The paper describing the ER-Decon software showed that Huygens could give unsatisfactory results with low-SNR widefield images ( Arigovindan et al., 2013). We processed low-SNR widefield microscopy data from that study with a Gaussian blur prefilter before deconvolution. The improvement was only moderate because Huygens did not erase the structures, but when the signal was weak, the prefilter did increase contrast between labeled structures and the background ( Figure 4, right panels), yielding results similar to those obtained with ER-Decon (compare to Figure 4 in Arigovindan et al., 2013). The combined observations demonstrate that a Gaussian blur prefilter consistently improves deconvolution of low-SNR fluorescence data.

The reason for this beneficial effect of the prefilter is not fully understood. Gaussian blurs suppress high-frequency noise. That approach reduces pixel-to-pixel intensity variations, and it can facilitate analysis methods such as edge detection and particle tracking ( Cheezum et al., 2001; Russ & Neal, 2015). A different mechanism presumably underlies the ability of a Gaussian blur to prevent loss of very weak signals during deconvolution.

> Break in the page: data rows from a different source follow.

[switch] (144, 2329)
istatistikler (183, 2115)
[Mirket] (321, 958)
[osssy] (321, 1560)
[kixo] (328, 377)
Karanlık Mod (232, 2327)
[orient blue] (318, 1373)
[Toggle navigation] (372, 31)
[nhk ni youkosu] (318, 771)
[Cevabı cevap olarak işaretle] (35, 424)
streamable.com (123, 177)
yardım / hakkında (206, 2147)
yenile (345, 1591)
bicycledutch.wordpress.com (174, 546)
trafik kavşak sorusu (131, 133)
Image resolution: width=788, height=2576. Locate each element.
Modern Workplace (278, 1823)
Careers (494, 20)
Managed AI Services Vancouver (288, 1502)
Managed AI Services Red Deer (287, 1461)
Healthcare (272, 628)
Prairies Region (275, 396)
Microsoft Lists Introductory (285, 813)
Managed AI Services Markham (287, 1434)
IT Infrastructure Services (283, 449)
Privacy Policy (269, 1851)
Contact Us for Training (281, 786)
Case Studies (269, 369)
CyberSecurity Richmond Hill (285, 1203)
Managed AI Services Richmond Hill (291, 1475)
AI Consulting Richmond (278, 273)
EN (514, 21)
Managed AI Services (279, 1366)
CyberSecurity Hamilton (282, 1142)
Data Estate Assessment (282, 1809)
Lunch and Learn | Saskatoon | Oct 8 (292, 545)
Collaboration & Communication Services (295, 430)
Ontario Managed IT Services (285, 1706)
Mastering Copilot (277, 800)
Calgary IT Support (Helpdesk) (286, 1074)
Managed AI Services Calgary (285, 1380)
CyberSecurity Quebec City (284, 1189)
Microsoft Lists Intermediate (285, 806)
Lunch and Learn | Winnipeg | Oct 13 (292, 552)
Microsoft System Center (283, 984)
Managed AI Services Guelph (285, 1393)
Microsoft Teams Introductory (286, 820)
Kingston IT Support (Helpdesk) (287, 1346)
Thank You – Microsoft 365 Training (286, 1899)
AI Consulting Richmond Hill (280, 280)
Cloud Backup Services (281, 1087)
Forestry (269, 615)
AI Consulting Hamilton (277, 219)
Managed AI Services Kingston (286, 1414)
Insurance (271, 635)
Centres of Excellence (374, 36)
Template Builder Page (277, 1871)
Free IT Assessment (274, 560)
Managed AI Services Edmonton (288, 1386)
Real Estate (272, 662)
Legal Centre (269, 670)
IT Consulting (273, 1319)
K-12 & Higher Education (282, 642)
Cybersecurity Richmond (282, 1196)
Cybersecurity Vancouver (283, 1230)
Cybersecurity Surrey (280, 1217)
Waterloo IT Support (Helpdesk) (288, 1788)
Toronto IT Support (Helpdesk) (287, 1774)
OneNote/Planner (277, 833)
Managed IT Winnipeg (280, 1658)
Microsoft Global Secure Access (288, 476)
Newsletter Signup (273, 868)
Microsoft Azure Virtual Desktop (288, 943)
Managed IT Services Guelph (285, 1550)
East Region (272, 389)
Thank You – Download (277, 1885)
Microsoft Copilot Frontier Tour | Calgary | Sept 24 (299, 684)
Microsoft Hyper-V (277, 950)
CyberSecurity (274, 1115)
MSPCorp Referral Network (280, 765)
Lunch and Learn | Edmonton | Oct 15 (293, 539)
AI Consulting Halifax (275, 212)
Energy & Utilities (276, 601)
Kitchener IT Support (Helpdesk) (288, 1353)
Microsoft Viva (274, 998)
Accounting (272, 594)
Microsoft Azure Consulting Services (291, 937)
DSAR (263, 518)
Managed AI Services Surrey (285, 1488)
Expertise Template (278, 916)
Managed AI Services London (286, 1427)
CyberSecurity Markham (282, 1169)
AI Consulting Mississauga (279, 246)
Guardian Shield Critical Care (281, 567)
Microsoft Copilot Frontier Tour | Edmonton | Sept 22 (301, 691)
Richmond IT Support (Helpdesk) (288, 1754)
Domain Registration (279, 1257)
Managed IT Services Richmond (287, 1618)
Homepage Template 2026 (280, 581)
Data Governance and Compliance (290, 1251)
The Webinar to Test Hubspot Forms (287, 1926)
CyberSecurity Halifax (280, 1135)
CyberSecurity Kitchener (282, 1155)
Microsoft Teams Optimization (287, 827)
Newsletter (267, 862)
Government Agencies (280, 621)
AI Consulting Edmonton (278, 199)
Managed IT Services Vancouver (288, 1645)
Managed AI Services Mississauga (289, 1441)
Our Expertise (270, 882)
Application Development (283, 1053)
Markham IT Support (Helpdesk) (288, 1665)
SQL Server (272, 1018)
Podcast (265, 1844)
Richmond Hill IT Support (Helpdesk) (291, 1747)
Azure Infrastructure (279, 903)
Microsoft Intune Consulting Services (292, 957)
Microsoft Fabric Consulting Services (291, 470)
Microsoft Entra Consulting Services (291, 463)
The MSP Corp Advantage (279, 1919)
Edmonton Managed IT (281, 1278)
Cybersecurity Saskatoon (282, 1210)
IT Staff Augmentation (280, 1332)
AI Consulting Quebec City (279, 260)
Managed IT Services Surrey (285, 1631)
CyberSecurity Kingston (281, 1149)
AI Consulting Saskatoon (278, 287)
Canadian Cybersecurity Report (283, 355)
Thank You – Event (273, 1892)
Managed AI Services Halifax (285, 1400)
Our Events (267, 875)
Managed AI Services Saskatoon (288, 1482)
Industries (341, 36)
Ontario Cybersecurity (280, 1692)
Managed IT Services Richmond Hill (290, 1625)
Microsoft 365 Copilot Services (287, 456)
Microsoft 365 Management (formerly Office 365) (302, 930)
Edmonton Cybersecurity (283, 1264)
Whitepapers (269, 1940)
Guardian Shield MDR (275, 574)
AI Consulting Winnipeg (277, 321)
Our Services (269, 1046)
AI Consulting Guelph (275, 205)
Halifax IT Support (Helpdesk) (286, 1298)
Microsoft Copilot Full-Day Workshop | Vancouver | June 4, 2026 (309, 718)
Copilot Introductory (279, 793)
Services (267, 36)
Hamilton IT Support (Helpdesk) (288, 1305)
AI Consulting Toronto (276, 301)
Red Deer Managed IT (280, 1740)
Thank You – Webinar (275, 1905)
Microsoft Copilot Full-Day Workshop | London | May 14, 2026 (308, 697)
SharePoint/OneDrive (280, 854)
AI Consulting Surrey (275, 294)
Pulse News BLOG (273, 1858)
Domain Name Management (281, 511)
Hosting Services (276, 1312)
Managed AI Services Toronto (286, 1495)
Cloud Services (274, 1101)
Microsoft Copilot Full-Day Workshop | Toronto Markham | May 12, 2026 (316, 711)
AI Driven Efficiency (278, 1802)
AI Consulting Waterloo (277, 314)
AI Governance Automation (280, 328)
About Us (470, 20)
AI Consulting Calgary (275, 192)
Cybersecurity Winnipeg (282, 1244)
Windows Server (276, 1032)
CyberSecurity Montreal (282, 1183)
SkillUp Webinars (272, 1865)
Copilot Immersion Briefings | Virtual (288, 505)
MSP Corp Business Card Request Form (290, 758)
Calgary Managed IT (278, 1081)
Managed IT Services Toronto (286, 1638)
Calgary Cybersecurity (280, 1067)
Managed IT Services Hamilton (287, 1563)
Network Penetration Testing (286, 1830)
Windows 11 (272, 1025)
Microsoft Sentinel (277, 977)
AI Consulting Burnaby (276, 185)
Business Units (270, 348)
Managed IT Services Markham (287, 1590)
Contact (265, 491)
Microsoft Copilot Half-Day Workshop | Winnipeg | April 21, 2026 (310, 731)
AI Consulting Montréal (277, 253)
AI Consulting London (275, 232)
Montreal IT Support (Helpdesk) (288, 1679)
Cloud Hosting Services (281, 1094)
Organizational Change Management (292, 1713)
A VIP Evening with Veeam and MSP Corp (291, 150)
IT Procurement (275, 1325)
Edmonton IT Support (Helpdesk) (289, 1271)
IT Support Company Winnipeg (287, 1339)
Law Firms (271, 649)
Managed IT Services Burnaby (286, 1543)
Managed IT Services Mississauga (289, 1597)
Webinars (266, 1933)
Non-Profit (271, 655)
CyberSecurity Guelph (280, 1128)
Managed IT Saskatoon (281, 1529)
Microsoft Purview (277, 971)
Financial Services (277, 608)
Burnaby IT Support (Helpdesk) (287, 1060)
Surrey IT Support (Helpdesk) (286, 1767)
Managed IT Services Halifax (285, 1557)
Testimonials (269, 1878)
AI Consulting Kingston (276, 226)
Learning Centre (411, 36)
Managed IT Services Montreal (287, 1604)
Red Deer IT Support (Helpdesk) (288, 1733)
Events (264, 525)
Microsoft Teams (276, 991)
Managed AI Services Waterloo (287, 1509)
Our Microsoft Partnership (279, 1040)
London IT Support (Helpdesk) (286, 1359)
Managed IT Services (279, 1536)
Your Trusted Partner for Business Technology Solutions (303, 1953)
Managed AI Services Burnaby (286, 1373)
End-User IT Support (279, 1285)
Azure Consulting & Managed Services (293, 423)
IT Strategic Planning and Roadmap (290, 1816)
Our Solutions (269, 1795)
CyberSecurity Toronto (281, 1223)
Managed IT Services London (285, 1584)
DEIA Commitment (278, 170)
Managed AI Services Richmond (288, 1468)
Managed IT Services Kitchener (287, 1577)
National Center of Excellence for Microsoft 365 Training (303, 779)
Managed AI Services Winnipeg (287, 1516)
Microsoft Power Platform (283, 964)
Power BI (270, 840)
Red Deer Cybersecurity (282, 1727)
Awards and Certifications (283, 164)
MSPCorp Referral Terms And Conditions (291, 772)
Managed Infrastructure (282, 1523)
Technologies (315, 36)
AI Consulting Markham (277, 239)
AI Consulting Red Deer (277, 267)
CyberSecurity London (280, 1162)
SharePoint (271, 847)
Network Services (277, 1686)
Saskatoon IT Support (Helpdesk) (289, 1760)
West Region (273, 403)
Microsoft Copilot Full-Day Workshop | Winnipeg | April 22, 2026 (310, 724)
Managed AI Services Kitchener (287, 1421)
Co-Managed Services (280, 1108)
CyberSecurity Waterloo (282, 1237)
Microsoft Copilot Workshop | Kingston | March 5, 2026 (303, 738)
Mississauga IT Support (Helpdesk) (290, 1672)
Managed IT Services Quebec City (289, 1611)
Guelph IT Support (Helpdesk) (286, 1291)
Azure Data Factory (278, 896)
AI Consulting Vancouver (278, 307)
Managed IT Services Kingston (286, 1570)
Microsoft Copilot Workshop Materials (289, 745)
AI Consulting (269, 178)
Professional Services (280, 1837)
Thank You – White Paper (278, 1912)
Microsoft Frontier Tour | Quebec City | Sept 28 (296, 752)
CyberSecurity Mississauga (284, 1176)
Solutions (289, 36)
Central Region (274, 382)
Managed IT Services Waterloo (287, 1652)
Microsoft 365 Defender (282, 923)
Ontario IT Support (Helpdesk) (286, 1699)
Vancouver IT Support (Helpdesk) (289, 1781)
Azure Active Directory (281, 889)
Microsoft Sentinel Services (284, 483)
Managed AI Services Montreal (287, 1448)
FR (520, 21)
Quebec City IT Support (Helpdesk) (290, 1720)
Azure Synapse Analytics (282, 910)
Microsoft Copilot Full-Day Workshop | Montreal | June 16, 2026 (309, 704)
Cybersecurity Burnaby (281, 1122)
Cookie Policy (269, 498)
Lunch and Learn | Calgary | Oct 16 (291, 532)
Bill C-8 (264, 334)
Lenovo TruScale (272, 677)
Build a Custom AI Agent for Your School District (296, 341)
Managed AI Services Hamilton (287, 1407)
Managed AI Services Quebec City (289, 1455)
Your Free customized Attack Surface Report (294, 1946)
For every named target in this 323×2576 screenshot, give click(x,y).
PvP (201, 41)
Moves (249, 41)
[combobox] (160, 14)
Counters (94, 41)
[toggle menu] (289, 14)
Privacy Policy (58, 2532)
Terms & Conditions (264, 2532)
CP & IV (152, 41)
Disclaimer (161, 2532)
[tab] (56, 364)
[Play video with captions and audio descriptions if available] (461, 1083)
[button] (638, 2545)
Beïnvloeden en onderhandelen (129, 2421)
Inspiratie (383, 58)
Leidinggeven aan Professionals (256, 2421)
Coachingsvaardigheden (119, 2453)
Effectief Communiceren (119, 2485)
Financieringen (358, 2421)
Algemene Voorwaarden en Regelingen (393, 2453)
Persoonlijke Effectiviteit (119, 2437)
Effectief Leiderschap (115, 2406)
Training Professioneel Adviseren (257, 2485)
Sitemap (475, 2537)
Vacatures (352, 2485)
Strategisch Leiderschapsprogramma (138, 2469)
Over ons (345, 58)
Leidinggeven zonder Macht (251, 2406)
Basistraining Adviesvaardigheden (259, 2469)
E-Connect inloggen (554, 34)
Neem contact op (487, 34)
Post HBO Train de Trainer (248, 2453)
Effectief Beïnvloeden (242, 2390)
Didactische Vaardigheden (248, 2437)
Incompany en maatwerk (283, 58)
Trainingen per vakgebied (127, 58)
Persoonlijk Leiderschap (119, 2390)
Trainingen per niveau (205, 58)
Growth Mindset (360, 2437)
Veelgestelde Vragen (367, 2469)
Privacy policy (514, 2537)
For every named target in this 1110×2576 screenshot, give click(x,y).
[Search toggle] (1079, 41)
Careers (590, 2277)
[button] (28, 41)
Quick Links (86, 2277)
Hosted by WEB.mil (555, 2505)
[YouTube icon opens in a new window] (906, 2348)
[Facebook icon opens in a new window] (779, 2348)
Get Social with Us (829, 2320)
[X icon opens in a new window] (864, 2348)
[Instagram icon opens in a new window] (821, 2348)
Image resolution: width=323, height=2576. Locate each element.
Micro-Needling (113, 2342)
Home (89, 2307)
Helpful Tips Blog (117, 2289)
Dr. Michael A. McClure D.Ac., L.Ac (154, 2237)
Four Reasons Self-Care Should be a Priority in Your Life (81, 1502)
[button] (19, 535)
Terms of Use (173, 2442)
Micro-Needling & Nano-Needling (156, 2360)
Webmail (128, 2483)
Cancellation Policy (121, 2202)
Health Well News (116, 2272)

Huygens apparently “expects” a gradually varying distribution of the signal intensities within a set of nearby voxels, and the Gaussian blur prefilter converts the data to a form suitable for the Huygens algorithm.

Is a Gaussian blur prefilter before deconvolution an acceptable procedure? Processing of images before deconvolution is not generally recommended, but a Gaussian blur is relatively safe. This filter causes a simple and well behaved transformation of the data, and it preserves the total intensity of a fluorescent structure ( Burger & Burge, 2008). Gaussian blurs have previously been employed during deconvolution to suppress noise buildup ( Agard et al., 1989). A Gaussian blur prefilter was actually proposed by the founder of SVI as a method that can reduce noise sensitivity during deconvolution of confocal data ( van Kempen et al., 1997). Therefore, it seems reasonable to apply this prefilter to very weak confocal signals for the novel purpose of avoiding complete erasure of biologically meaningful structures. When the signals are stronger, the Gaussian blur prefilter has a barely detectable effect on the final image, so there seems to be little risk in applying this prefilter routinely.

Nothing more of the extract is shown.